K plus proches voisins (KNN)

K plus proches voisins: introduction

La méthode des K plus proches voisins (KNN) a pour but de classifier des points cibles (classe méconnue) en fonction de leurs distances par rapport à des points constituant un échantillon d’apprentissage (c’est-à-dire dont la classe est connue a priori).

KNN est une approche de classification supervisée intuitive, souvent utilisée dans le cadre du machine learning. Il s’agit d’une généralisation de la méthode du voisin le plus proche (NN). NN est un cas particulier de KNN, où k = 1.

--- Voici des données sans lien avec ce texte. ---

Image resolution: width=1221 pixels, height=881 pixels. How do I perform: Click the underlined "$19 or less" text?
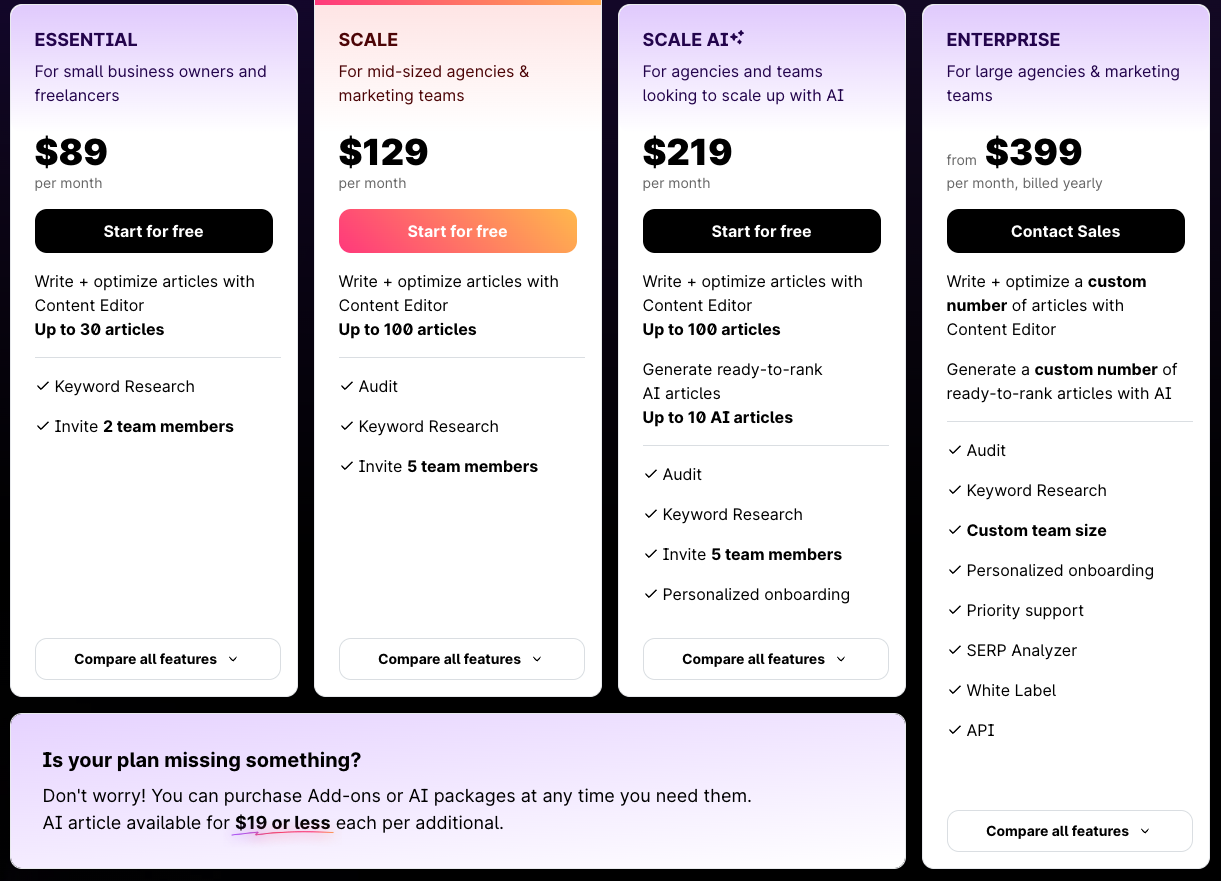[282, 823]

L’approche de classification KNN se base sur l’hypothèse que chaque cas de l’échantillon d’apprentissage est un vecteur aléatoire issu de Rn. Chaque point est décrit comme x =< a1(x), a2(x), a3(x),.., an(x) > où ar(x) correspond à la valeur I du rème attribut. ar(x) peut être soit une variable quantitative soit une variable qualitative.

Afin de déterminer la classe d’un point cible, chaque chacun des k points les plus proches de xq procèdent à un vote. La classe de xq correspond à la classe majoritaire.

 

K plus proches voisins avec XLSTAT: options

Distances: Différentes métriques peuvent être utilisées avec XLSTAT pour calculer les similarités dans le cadre de l'algorithme des K plus proches voisins. Les options varient en fonction du type de variables caractérisant les observations (quantitatives ou qualitatives).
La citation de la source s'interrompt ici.